Almost all Elastic stack users at some point will use a Dashboard. Elastic ships many out-of-the-box dashboards for all its integrations, and users will create custom dashboards: to share with others, do a root cause analysis, and/or generate a PNg report. As a result, the Dashboard app is one of the most used applications in Kibana (for those wondering, the other most popular one is Discover).
In addition, many of the core application components of Dashboards support other Kibana applications. Kibana’s widget framework for embedding charts and tables was originally developed for Dashboards, or the data plugin, which brokers search requests to Elasticsearch from the Kibana browser app and is heavily used by all Kibana plugins.
In other words, the Dashboard application – both from a product and technical perspective – is central to Kibana, and deserves to be the best experience for users.
Yet, dashboards in Kibana could feel “sluggish”. We would experience it as developers, and we would hear it from users.
Comparisons with other tools (like grafana, or to a lesser extent OpenSearch Dashboards) also showed that Dashboards in Kibana sometimes tend to feel slower.
For this reason, the Kibana Team recently undertook an effort to bring down the render time of a Dashboard.
Identifying the challenge
Looking at real user telemetry (we’ll discuss this more below) we see a clear 80/20 division in the render time of Dashboards.
a) On one hand, some dashboards take tens of seconds to load
The time here is dominated by (very) long-running Elasticsearch queries. The 95th percentile (i.e. the minority) of dashboard rendering times sits significantly above the mean. This does not have to be unexpected; for example, the search the panels issue can span a large time-range, queries hit cold or frozen storage tiers that are not optimized for analytical workloads. These are a minority of dashboards, “the long tail”.
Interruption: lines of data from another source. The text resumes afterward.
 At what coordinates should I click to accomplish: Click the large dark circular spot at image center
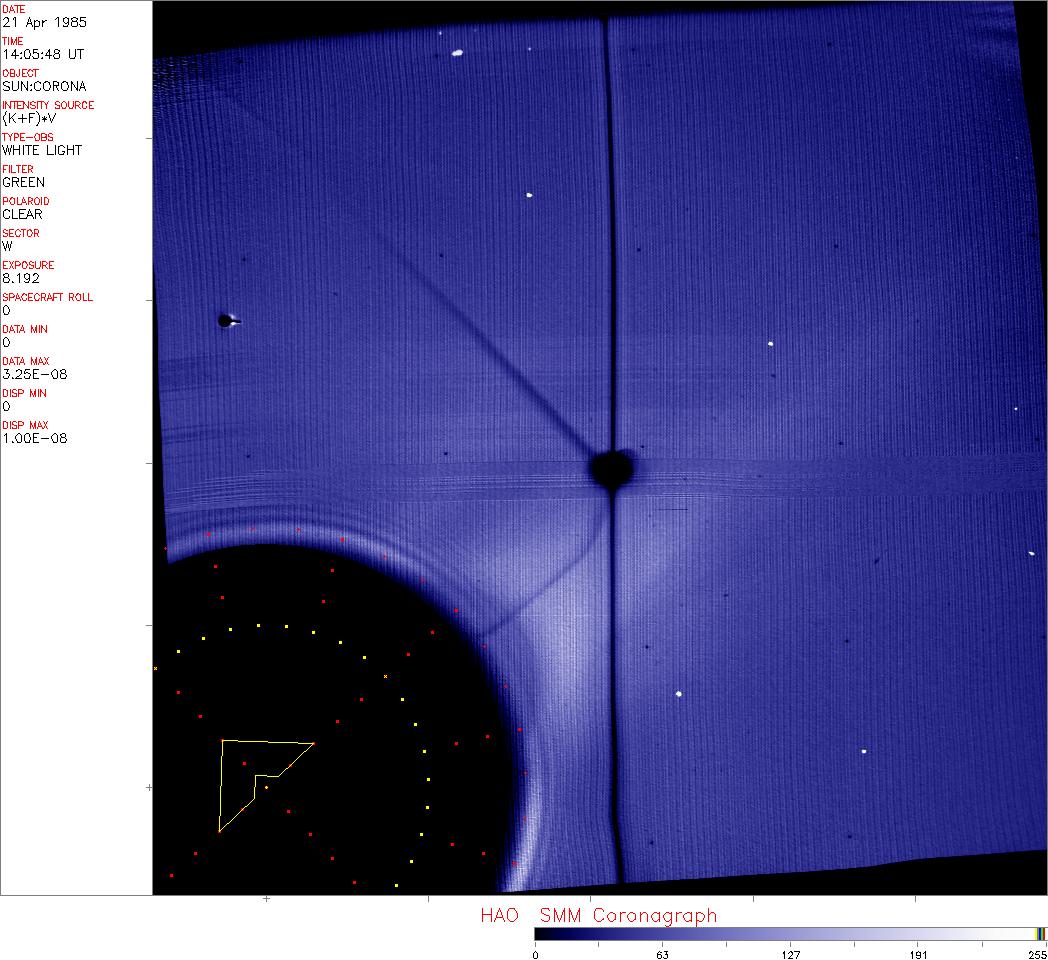[x=611, y=468]
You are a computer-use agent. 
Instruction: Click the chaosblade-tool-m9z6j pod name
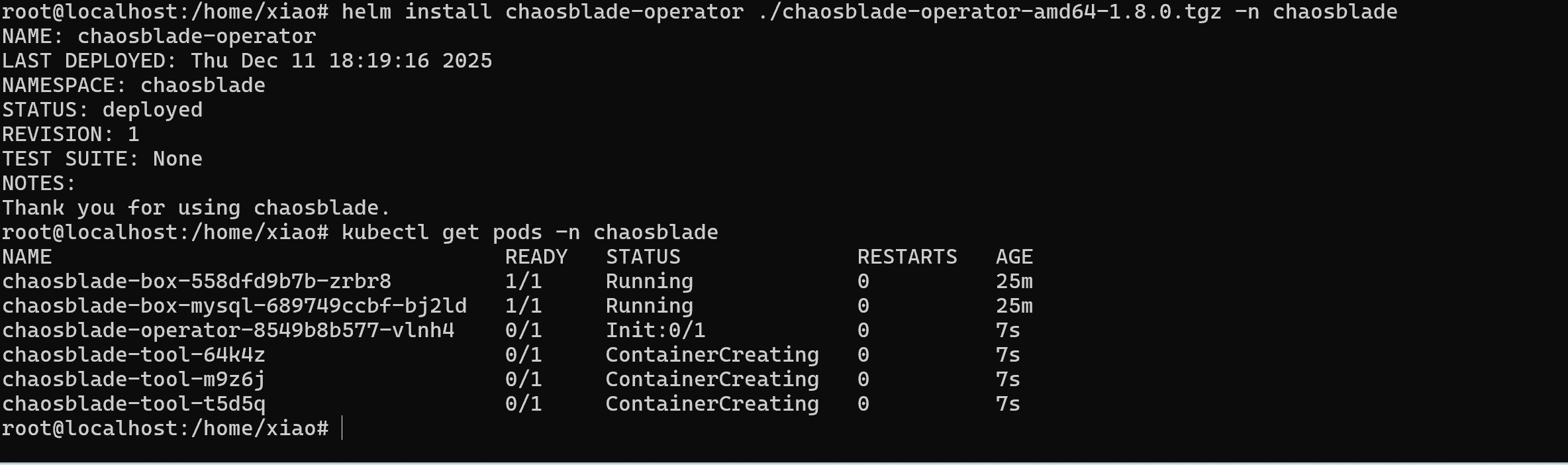point(134,380)
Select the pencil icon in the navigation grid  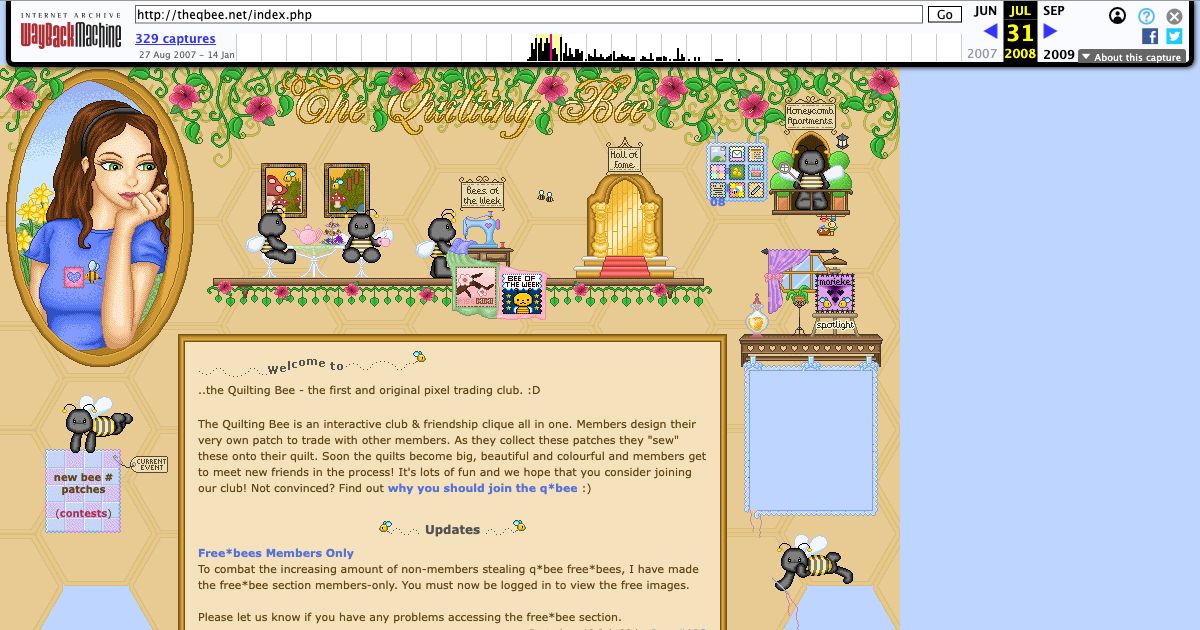[x=755, y=189]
Note also a clear seasonality in the data, with longer render times during the weekday versus the weekend. This likely indicates that the “worst case” is influenced by the overall load on the cluster including ingest (not just the runtime analytical queries), which tends to be elevated during working hours.
(b) On the other hand, the majority of dashboards load in the low-second range.
The 75% and under (the green, blue, and red lines) are significantly less, but they still take 1-3 seconds.
When searches to Elasticsearch complete quickly, then where is the time going in Kibana? Why should a Kibana dashboard ever feel sluggish, especially when a deployment is well provisioned and searches complete quickly?
In this initial phase of the project—and what we’ll summarize in this blog post—we decided in spring 2024 to focus on improving (b): the render time of the 75 percentile of dashboards, and ensure these become more snappy and pleasurable to work with.
We did not forget about (a)! At the end of the post, we will highlight the initiatives that will bring down the render time for this top 20th percentile too.
Telemetry
From the start, we realized we had poor measurements of the render time of Dashboards. Existing instrumentation did not capture the various stages of the page load of a dashboard. It was also important to align metrics with what we could make actionable in day to day development, and what we could collect from users in the real world.
a) What to measure
From a high level, we introduced three core metrics, each capturing a specific span of the dashboard load. These can be stacked neatly bottom-to-top when opening a dashboard by its unique URL in a fresh tab.
Metric | What | When | Frequency |
---|---|---|---|
kibana_loaded | Initial asset loading session (“the spinner”) | Opening Kibana for the first time | Once per user session |
dashboard_overhead | Bootstrapping of dashboard app and panels | Opening a specific dashboard | Once per dashboard |
time_to_data | Time for data to appear on screen | Changing a filter, a time-range, a control… | Once per query-state change |
This instrumentation is largely implemented ad-hoc. Conventional Core Web Vitals (https://web.dev/articles/vitals) do not exactly measure what we were looking for, although we can draw some parallels.
Specifically, Time-To-Interactive (TTI) corresponds roughly to the end of “kibana_loaded”. After that, the app is usable, although not all UX may have fully initialized yet. For example, the dashboard controls may not have been initialized yet, even though the dashboard-app technically can start responding to inputs.
Another tricky metric was to match the “completion” of a dashboard to when all data is on screen, comparable in spirit to Largest Contentful Paint (LCP). This is the result of AJAX data-requests and front-end rendering which are custom to each panel-type.
So to gather it correctly, each panel on a dashboard needs to report its “completion” state.
For some charts, this is fairly straightforward (e.g. a simple metric-chart), but for others this is complicated. For example, a map is only complete when all tiles are rendered on screen. Detecting this is not trivial.
After all panel-types report “completion” correctly, it is then up to the dashboard-application itself to observe all these “completion” events and report the “time-to-data” metric accordingly after the last completion.
Additionally, further segmentations of these benchmarks were introduced, as well as additional metadata like the number of panels on a dashboard or whether the user navigated from within Kibana (some assets are loaded already) or from outside Kibana into the dashboard (no assets have been loaded). The app is also collecting metrics on the server on the duration of data request.
b) Importance of each segment
Each of these segments has different semantics. Walking top-down the metric list:
When it comes to “snappyness”, it is largely dominated by time-2-data. Each time a user manipulates the filter-state (e.g. time range), the user will need to wait for the new data to occur on screen. It is here where “lag” matters most. Think of a video game. Players may tolerate the loading icon before the level starts, but they then expect responsive gameplay when starting to control the game. This is the same for a dashboard. Users interact with charts, controls, filters… these interactions are the “gameplay” of a dashboard, and they determine how users experience responsiveness.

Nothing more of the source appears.